Among the dozen independent English-speaking countries of our 15-member Caribbean Community, just a paltry three have parted company with a monarchical system that retains as symbolic head of state the still enduring Queen Elizabeth II.

The trio are: Guyana (as a parliamentary democracy with an executive president, like the USA); Trinidad and Tobago; and the Commonwealth of Dominica (both republics with the non-executive presidential model).

The Caricom dozen are among a lingering 16 of the 53 member states of the Commonwealth that still retain the British monarch as their head of state. It is to be wondered how many of their nationals regard this situation as a matter of national pride?

Two years ago, when the People's National Party (PNP) administration of then Prime Minister PJ Patterson was still in its fourth consecutive term, and the Barbados Labour Party (BLP) of Prime Minister Owen Arthur was continuing its third term, there were comparatively muted debates on constitutional changes in favour of republican status.

In Jamaica, debates were partly stimulated by constitutional amendments that had facilitated the historic third-term development when Patterson and his Cabinet colleagues took, for the first time, their oath of allegiance to Jamaica and the "Jamaican people", thereby breaking with the old colonial tradition of an oath of allegiance to the Queen.

That historic constitutional step, however, had also revealed the lack of a political appetite to move the process towards termination of the monarchical system, even if it meant linking the issue with a referendum to coincide with new national elections - as Barbados is now, once more, promising to do.

If fear over future access to the Privy Council as Jamaica's final appellate court was a problem in a referendum route, then Trinidad and Tobago had, as long ago as 1976, shown that the two did not have to be linked, as that twin-island state comfortably changed status, by consensus, as a democratic republic headed by a national as non-executive president.

Two years later, in 1978, Dominica did the same when it uniquely moved out of colonial status into independence as a parliamentary democracy with its first national as head of state and no longer a British monarch.

Playing 'footsy'

Both the PNP and the Jamaica Labour Party (now the governing party with Bruce Golding as prime minister), have been playing footsy on changing from monarchical to republican status.

Last week's announcement by Barbados' Mia Mottley - once again in a high-profile media spotlight - that arrangements would be made for a referendum on republic status to coincide with voting at the coming general election has highlighted the ongoing political merry-go-round on this issue.

A lot of watchers of Caribbean political developments must be baffled that in this seventh year of the first decade of the 21st century, perceived sophisticated multi-party parliamentary democracies in Caricom, such as Barbados and Jamaica, really need to have a referendum on whether to shake off the monarchical system of governance in favour of a parliamentary democracy with nationals as head of state.

They seem afraid, though it is not clear of what, particularly in Barbados, which has already taken the crucial decision to part company with the Privy Council in London.
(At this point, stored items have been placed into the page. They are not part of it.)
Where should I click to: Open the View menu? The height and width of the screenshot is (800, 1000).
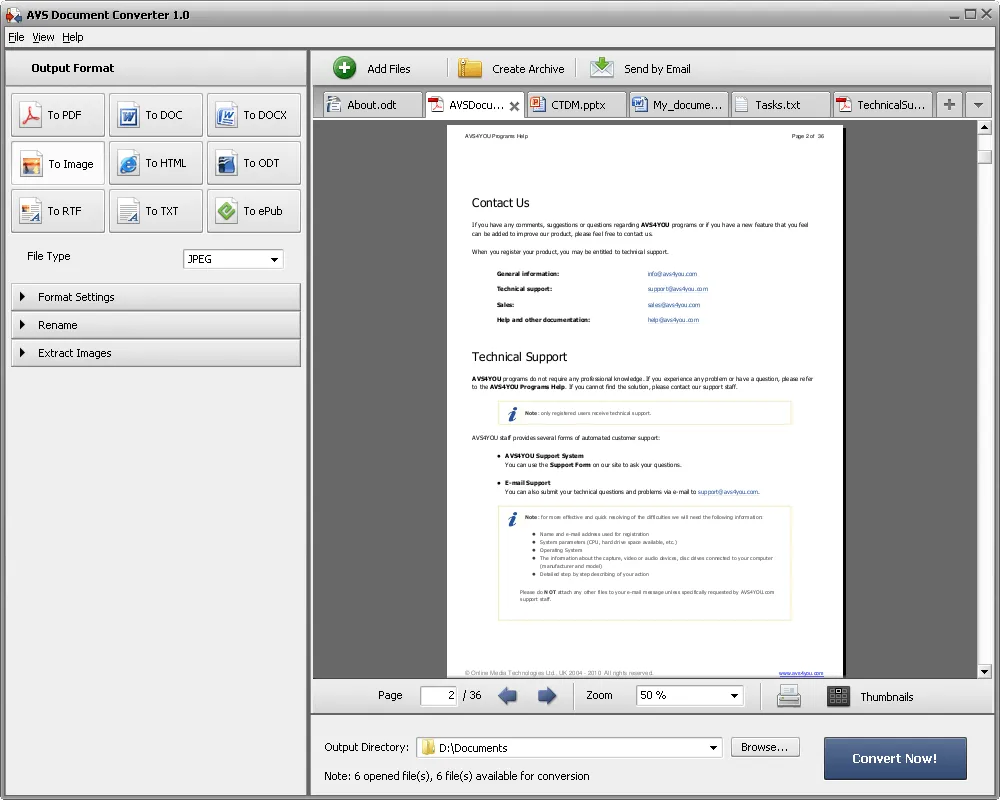(x=43, y=36)
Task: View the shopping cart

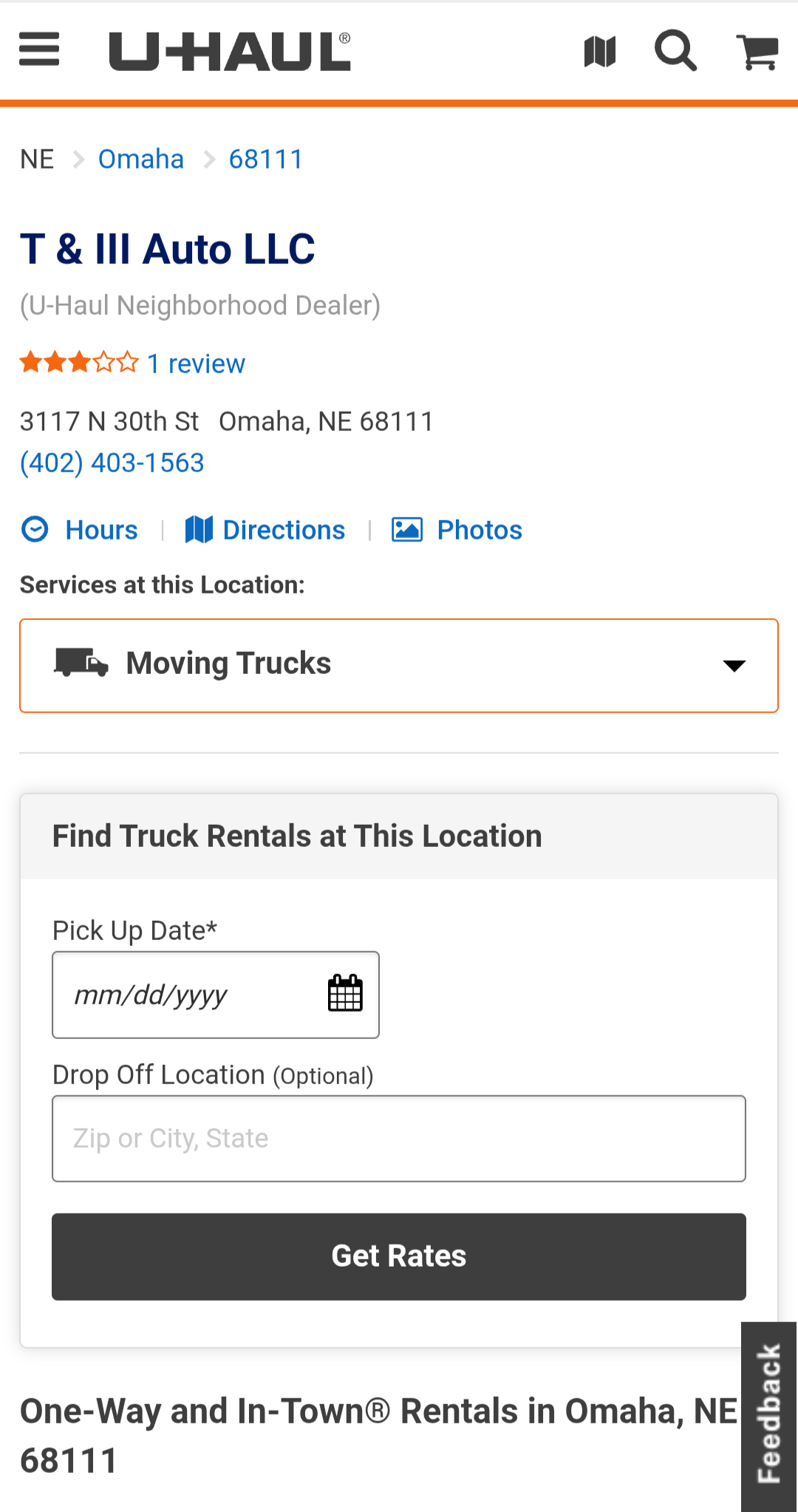Action: [x=758, y=52]
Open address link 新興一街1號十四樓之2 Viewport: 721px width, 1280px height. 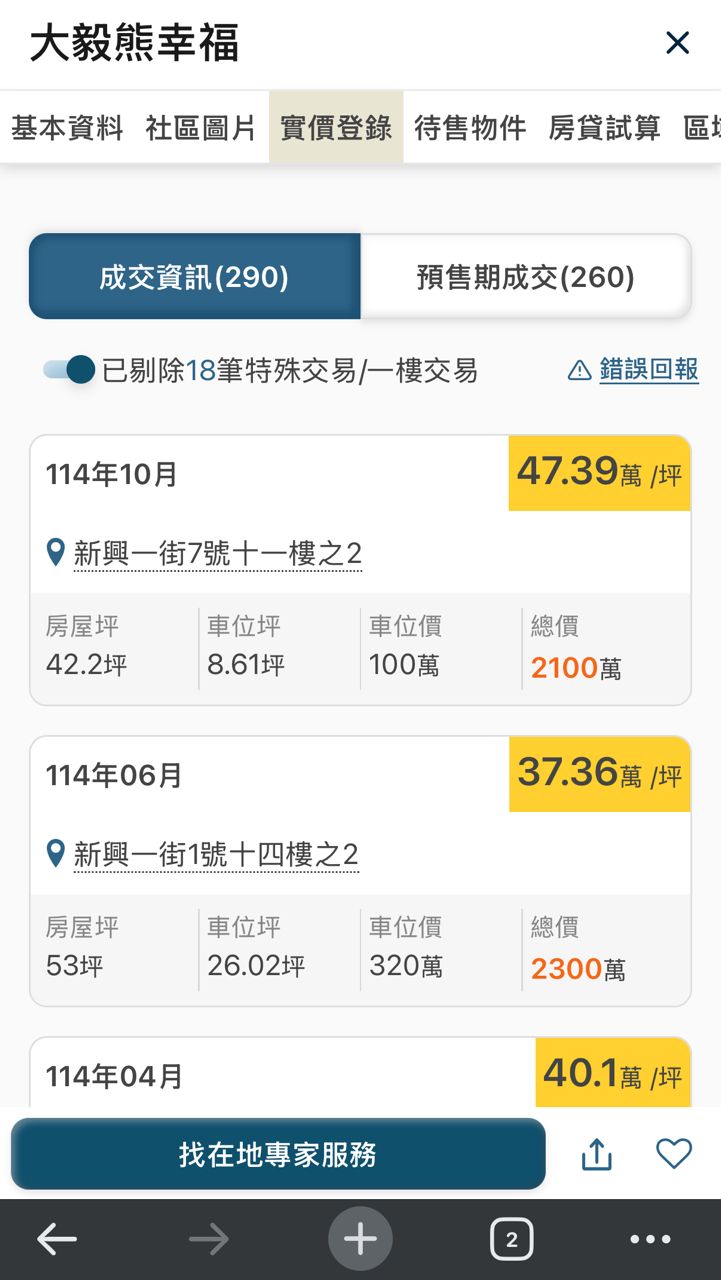pyautogui.click(x=216, y=855)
It is a position on which today's ruling JLP may want to delay for as long as possible.

In Barbados, going very softly on the republic issue could be a misjudgement of the mood of the Barbadian people by the two traditional contenders for state power - the Barbados Labour Party and the Democratic Labour Party.

After all, the last Constitutional Review Commission had reported back in 1998 that it received no written submissions or calls during public hearings against a constitutional change in favour of republican status.

The overall scenario, therefore, across the independent member states of Caricom, as we head towards the end of 2007, is that apart from three, all remain with a British monarch as their symbolic head of state.

Further, ALL except Barbados and Guyana are yet to show ANY real interest to sever ties with the Privy Council and access the Caribbean Court of Justice as their final appellate institution.